A bill that would roll back all local ordinances and regulations of vacation rental houses to 2011 codes got a split-vote approval Tuesday from the House Agriculture & Property Rights Subcommittee.
The issue was fashioned as one pitting property rights — those of people or companies that buy houses and convert them into short-term vacation rental properties, versus those of neighbors who don’t like having small hotels pop up in their neighborhoods.
Senate Bill 425, presented by state Rep. Mike La Rosa of St. Cloud, would essentially ban cities and towns from treating vacation rental houses differently from any other houses in the neighborhoods. That was Florida law after a similar bill was signed in 2011, but much of that deregulation was rolled back in 2014 after cities and counties complained.
The ensuing regulation has gotten out of hand, La Rosa argued.
“We’ve seen an obscene amount of ordinances from local government, which basically, in my mind, is a property taking: You bought this property for a certain reason, but we’re going to pass all these ordinances preventing you from being able to rent that property.”
At stake is the rapid rise throughout Florida, but particularly in tourist areas, of single-home vacation rentals, fueled by such app-based advertising services as Airbnb and Home Away, which are funneling hundreds of thousands of Florida visitors into alternatives to hotels, motels and resorts. Alternatives typically with multiple bedrooms and baths, kitchens, yards and swimming pools.

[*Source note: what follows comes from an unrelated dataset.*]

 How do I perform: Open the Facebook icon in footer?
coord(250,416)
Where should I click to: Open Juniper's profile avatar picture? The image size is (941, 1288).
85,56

Also at stake are cities and counties alarmed by vacation homes popping up anywhere, sometimes occupied for a few days at a time by quiet families from England, and sometimes by fraternity brothers looking for wild times with loud parties, lots of trash and numerous cars taking up the street curb.
Lori Killinger, a lobbyist for the Florida Vacation Rental Managers Association and Jennifer Green of the vacation rental advertising app Home Away argued that the regulations can stifle the tourism industry. Killinger said the vacation rental business is a $31 billion a year business, but that goes to one homeowner at a time. Green argued that visitors are looking for choices.
“Some individuals are making decisions about coming to Florida on whether or not they can stay with 15 people in six hotel rooms, or they can stay all together at the beach down in the Keys, or Pinellas County or somewhere similar,” Green said. “So the question for you all is do you want to do anything to stifle tourism for Florida?”
Homes turned into vacation rentals are not homes anymore, argued opponents of the bill, such as Florida Association of Counties lobbyist Eric Poole and Casey Cook of Florida League of Cities.
Flagler County attorney Al Hadeed told stories of fraternity parties, and of one house flooded with lights by some renters who were using it to film a pornographic movie.
The 2011 law, Hadeed said, “opened up real estate syndicates that created a hotel in single-family neighborhoods.”
He drew some support, notably from Democratic state Reps. Ben Diamond of St. Petersburg and Kamia Brown of Ocoee who argued that home rule should give deference to cities and counties to decide for themselves what to do about vacation rentals.
But La Rosa responded, and won, that they still can pass ordinances to control problems, but the ordinances need to address all houses, not just vacation rental houses.
“I’m saying treat vacation rentals like all other properties,” La Rosa responded. “Whether it’s a trash issue, a noise issue, or too many cars out on the street, treat rental properties like all properties.”